Non-integer scaling is essentially impossible to do well unless you give up and turn all your UI design into web pages. Otherwise you get pixel cracks and other issues from finding all the places things are/aren't rounded properly.
The laptop displays work by scaling down 2x/3x too.
I don't even mean the modern stuff. Even fairly old Windows apps can do fractional scaling just fine. WPF does it without a hitch, and it dates back to 2006. Even many WinForms apps can do it, and then of course Qt etc.
But even disregarding all that - if such scaling can be done without problems with webpages, then clearly there's no technical impediment to doing the same elsewhere. It's not like HTML is magic.

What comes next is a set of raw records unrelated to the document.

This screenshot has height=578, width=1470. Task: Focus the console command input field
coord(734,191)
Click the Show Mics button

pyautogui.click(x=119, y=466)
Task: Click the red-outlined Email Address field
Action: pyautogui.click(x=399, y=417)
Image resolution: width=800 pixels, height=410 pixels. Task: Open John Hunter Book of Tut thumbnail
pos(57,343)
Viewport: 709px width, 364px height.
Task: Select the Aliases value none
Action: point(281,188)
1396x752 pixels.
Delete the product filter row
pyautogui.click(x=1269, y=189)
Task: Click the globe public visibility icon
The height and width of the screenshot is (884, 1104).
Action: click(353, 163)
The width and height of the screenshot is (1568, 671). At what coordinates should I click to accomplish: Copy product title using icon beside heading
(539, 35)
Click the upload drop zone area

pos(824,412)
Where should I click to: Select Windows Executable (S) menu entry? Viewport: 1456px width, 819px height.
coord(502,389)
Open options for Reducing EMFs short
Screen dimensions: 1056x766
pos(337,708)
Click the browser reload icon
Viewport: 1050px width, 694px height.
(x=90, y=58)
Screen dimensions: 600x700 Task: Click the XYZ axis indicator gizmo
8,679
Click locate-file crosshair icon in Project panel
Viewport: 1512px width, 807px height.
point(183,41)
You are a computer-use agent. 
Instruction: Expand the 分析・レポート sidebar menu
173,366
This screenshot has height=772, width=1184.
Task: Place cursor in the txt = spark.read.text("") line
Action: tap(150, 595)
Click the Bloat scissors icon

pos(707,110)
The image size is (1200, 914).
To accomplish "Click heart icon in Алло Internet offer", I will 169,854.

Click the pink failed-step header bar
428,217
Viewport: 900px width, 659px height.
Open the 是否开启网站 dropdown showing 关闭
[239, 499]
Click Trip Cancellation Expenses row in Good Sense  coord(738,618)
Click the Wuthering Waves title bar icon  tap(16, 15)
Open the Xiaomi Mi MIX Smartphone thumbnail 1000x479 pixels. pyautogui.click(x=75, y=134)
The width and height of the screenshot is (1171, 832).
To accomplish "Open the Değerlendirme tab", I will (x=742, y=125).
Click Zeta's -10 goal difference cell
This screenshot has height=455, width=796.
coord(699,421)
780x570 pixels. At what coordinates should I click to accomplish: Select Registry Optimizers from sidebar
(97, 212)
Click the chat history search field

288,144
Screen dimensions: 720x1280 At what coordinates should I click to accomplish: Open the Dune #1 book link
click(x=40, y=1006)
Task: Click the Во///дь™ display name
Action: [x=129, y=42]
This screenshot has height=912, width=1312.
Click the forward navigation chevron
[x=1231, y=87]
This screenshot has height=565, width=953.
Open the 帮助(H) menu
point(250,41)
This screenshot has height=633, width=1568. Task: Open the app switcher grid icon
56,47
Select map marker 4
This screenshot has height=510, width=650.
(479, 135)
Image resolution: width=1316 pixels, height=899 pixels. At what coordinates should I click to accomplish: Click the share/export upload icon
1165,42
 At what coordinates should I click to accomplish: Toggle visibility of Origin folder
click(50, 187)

The worst part is that third party solutions (eg BetterDisplay) work. So Apple could find this if they wanted with ease. No clue why they’re so stubborn on it
Are you sure it works in a different way? I always thought Betterdisplay still showed you fractional scaling by downscaling from a much higher resolution. Well, I'd say I can still see the blurriness in the display when I pick a custom high dpi resolutnion from the list.
A 3840x2160 monitor run at 1x means a framebuffer of 3840x2160.
At 2x, the effective resolution is 1920x1080, and this also uses a framebuffer of 3840x2160.
At 1.5x, the effective resolution is 2560x1440. This is implemented by rendering at 4x (5160x2880) and then downscaling that.
At 1.25x, the effective resolution is 3072x1728. This is also implemented by rendering at 4x (6144x3456) and downscaling that.
The difference between all of these is quite noticeable.
Edit: Apparently Apple has been shipping its laptops with non-integer scaling for a while, which is interesting.